Veasna So, Anthony « Nous aurions pu être des princes » RLH2023 – 321 pages

Auteur: Né le 20.02 1992 à Stockton, Californie et décédé accidentellement le 08.12. 2020 à San-Francisco à l’âge de vingt-huit ans suite à une overdose.

Albin-Michel Collection Terres d’Amérique – 08.02.2023 – 321 pages – traduit par Héloïse Esquié (Afterparties: Stories 2021) – Prix Ferro-Grumley 2022 (littérature LGBTQ) 

Résumé:

À Stockton, Californie, les temples bouddhistes et les épiceries cambodgiennes ont fleuri depuis l’arrivée massive de familles ayant fui leur pays et le régime génocidaire des Khmers rouges. Dans cette ville entre Asie et Amérique, on croise ainsi des bonzes, de vieilles tantes intrusives et des adolescents mortifiés par l’ennui, tout un monde d’histoires passées sous silence, de désirs naissants, de tiraillements identitaires et sexuels, où l’avenir tente de se construire sur les fondations d’un traumatisme profond et en dépit du poids des traditions.

Anthony Veasna So révélait avec ce recueil doux-amer, encensé par la presse américaine, une voix résolument moderne et audacieuse dans la lignée d’Ocean Vuong.

«Ce jeune écrivain aborde les tragédies de la génération passée avec un humour et une irrévérence délicieusement transgressifs. Un livre remarquable et extraordinairement maîtrisé. » The New Yorker 

Mon avis :

Neuf nouvelles qui vous font plonger dans la communauté cambodgienne des Etats-Unis, et plus particulièrement dans sa jeunesse.

Une écriture percutante, dérangeante, qui met en lumière la vie des cambodgiens qui se sont retrouvés en Californie pour fuir le génocide et la manière dont les anciennes générations ont tout fait pour leurs jeunes, avec un résultat qui a fait perdre le ciment des racines et des origines. Un gouffre générationnel. Des vieux qui triment, des jeunes qui se perdent… A trop vouloir oublier le passé et les racines, la destruction n’est pas loin… Et la jeunesse se détruit, la confrontation entre le mode de vie des survivants du génocide khmer et les jeunes nés sur le sol américain… la perte des traditions…  Révélateur et révélé sans fioritures par ce jeune auteur, malheureusement victime des excès révélé, une immersion dans la culture cambodgienne. J’ai beaucoup apprécié cette lecture même si pour une fois, cela n’a pas été vraiment le coup de coeur espéré.

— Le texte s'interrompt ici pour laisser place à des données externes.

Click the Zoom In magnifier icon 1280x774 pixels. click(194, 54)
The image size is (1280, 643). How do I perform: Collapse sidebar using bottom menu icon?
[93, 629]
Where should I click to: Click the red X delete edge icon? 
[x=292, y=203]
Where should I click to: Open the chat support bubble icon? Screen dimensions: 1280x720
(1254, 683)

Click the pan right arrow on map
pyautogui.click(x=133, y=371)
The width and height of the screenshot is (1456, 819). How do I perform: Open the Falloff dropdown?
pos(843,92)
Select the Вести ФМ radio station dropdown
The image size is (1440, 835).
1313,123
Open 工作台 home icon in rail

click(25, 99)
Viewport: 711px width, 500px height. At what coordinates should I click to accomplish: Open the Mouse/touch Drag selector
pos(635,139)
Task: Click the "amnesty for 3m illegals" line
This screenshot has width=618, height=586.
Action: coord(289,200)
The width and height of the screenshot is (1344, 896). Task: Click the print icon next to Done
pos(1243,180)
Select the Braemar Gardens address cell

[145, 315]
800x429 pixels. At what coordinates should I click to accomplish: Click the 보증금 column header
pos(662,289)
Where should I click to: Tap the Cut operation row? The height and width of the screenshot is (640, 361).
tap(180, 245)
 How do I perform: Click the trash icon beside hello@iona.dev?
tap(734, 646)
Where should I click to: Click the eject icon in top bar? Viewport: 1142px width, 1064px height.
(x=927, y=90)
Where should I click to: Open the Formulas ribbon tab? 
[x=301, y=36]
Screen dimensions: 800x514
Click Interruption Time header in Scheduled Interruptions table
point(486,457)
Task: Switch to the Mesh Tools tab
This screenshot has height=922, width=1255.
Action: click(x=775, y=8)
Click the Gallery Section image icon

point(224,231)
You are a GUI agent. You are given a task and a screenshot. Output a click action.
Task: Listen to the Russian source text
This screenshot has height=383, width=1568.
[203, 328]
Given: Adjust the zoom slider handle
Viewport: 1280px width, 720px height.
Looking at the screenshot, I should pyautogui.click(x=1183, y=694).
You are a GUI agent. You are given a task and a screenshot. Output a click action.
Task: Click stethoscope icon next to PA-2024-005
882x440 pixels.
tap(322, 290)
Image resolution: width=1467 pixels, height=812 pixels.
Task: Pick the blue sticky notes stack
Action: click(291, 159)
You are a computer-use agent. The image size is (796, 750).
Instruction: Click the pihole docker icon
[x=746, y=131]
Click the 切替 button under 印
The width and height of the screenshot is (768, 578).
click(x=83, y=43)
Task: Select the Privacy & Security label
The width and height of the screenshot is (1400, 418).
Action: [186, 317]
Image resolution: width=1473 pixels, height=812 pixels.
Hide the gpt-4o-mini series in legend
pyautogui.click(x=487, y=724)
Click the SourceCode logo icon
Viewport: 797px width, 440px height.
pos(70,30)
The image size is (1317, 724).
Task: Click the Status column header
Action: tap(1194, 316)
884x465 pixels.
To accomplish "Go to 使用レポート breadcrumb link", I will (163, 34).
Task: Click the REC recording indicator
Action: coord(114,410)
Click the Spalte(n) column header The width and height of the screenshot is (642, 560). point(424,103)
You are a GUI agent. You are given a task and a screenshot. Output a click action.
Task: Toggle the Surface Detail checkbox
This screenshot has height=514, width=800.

Je dois avouer que j’ai dû m’accrocher. J’ai été confrontée à un univers tellement dur, tellement glauque et déprimant ( j’avoue que le coté humoristique du livre m’a quelque peu échappé…) Trop de souffrance, de maltraitance et de traumatismes ce qui n’altère en rien l’intérêt certain de ces nouvelles qui m’en ont beaucoup appris sur l’intégration/non-intégration des cambodgiens aux Etats-Unis quand ils ont fui le régime de Pol-Pot.
L’auteur aborde de nombreux thèmes, le sexe, la différence, l’homosexualité, la drogue, les vidéos pornos, les rapports entre cambodgiens et non cambodgiens, la différence entre les générations, la difficulté d’intégration, le racisme, les relations avec la famille, les différences de point de vue entre les générations, la perte et la recherche d’identité.
J’ai trouvé interessant que même publié sous forme de nouvelles, il y ait une continuité de personnages tout au long du livre.
Comment ces personnages ont ils rebondi après le traumatisme de leur passé au Cambodge et les difficultés à l’arrivée sur le sol américain…
Comment ont-ils géré leur « Khmeritude », leur héritage cambodgien? On vit également la Cambodgitude à travers les traditions et la nourriture. A quoi sert de se référer à un passé au Cambodge alors qu’on est maintenant des américains? Pourquoi des prénoms khmers? Que penser des excès des nouvelles générations? De l’Influence de la religion, du traditionalisme, de l’importance d’honorer les disparus? 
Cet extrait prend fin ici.